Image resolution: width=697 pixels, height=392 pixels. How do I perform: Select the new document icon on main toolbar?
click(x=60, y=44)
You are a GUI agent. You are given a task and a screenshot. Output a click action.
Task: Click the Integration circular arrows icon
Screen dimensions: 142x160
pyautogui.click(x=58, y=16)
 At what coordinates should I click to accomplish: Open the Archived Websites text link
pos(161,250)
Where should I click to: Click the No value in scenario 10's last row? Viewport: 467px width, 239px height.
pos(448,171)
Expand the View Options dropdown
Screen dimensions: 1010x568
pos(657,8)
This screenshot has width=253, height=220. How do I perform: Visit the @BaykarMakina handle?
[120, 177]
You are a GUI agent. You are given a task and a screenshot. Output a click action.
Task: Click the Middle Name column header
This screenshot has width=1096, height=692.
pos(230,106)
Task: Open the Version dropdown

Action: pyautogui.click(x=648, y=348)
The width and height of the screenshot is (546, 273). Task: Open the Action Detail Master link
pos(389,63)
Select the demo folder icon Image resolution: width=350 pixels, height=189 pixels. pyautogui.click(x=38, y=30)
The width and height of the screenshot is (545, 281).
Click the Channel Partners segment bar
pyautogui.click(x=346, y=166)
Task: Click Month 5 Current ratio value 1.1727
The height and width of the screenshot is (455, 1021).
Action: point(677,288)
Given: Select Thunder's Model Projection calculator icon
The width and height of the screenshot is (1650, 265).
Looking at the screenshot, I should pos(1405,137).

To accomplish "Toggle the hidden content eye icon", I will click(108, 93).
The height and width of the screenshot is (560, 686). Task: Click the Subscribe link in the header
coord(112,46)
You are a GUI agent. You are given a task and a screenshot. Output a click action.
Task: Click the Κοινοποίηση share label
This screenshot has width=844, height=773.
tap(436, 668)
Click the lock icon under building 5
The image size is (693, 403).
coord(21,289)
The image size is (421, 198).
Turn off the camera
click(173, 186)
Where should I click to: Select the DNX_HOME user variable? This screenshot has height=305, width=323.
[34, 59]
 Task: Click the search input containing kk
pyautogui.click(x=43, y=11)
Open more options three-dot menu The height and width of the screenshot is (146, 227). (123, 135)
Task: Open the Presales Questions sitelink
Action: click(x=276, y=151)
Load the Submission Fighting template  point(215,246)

========================================

Copy out the rows above again unchanged, from the line containing "The height and width of the screenshot is (560, 686)." through the line containing "tap(436, 668)", including both of those lines.

The height and width of the screenshot is (560, 686). Task: Click the Subscribe link in the header
coord(112,46)
You are a GUI agent. You are given a task and a screenshot. Output a click action.
Task: Click the Κοινοποίηση share label
This screenshot has width=844, height=773.
tap(436, 668)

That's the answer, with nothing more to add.